PROBLEM TO WORK ON >>
Give back exactly the lines from the "Where should I click to: Close" line to the final line of the records, and only those, minus any pictures.

[THE DATA — start]

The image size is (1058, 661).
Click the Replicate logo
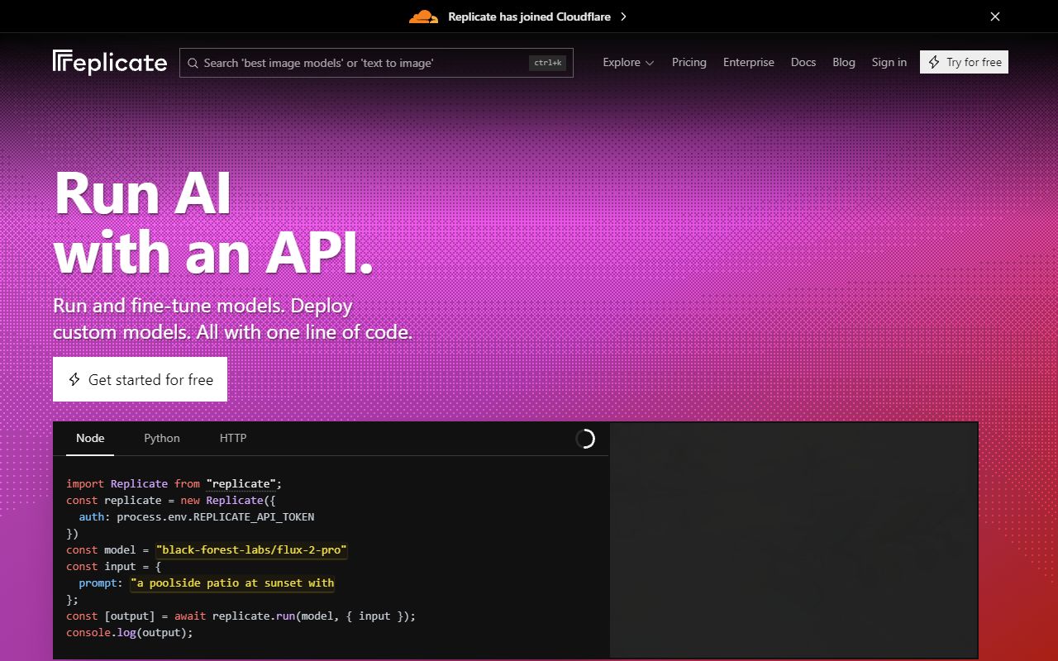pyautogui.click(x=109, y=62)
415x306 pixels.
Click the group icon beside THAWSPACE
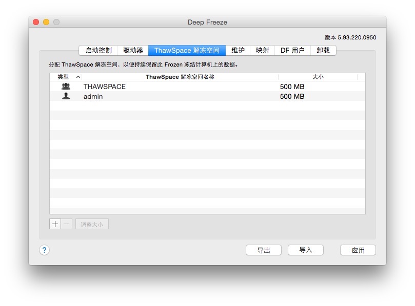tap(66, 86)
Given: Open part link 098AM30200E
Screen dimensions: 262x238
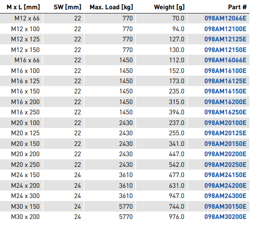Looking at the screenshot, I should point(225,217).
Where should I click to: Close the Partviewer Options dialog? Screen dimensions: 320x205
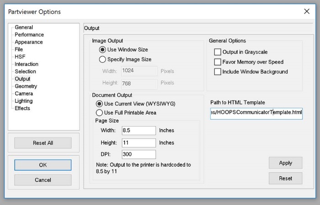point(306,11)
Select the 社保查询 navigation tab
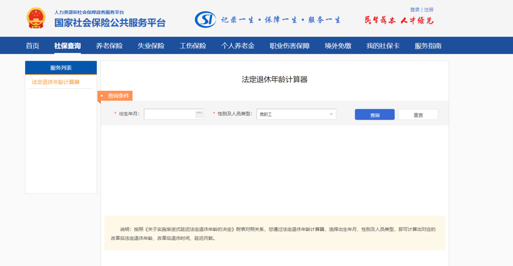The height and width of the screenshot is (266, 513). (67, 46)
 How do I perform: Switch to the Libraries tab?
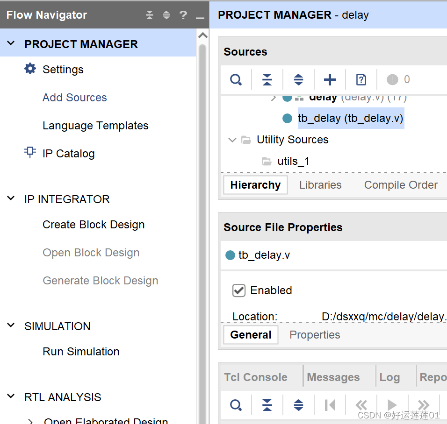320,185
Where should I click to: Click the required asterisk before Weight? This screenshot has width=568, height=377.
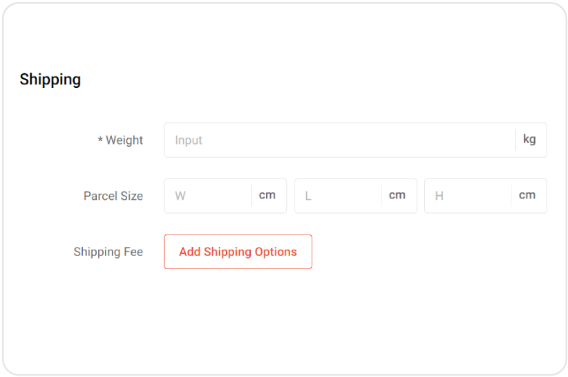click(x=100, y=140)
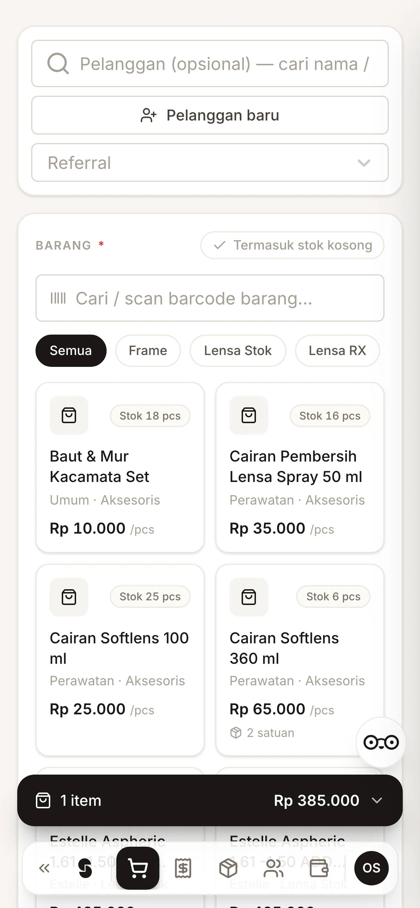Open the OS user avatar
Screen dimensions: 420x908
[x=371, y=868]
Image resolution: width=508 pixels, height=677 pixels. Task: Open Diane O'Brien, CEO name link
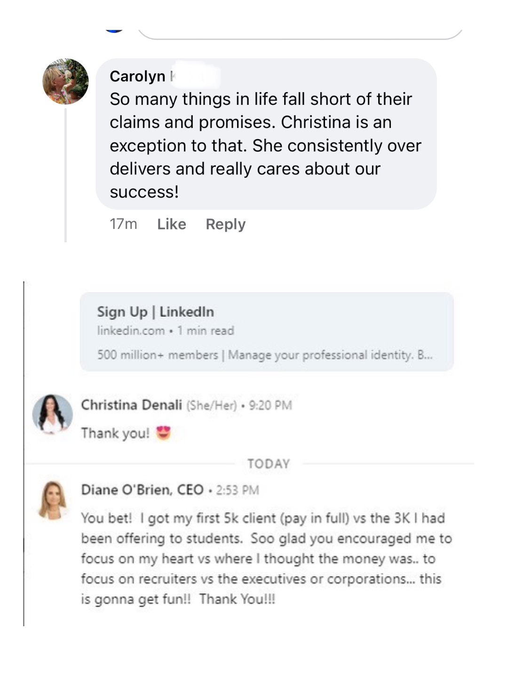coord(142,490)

[THE DATA — finish]

SOLUTION TO THE PROBLEM >>
Where should I click to: Close the Partviewer Options dialog? Screen dimensions: 320x205
point(306,11)
Select the 社保查询 navigation tab
The height and width of the screenshot is (266, 513). (67, 46)
 How do I perform: Switch to the Libraries tab?
320,185
Where should I click to: Click the required asterisk before Weight? This screenshot has width=568, height=377.
click(x=100, y=140)
Open the OS user avatar
Screen dimensions: 420x908
[x=371, y=868]
Image resolution: width=508 pixels, height=677 pixels. Task: Open Diane O'Brien, CEO name link
coord(142,490)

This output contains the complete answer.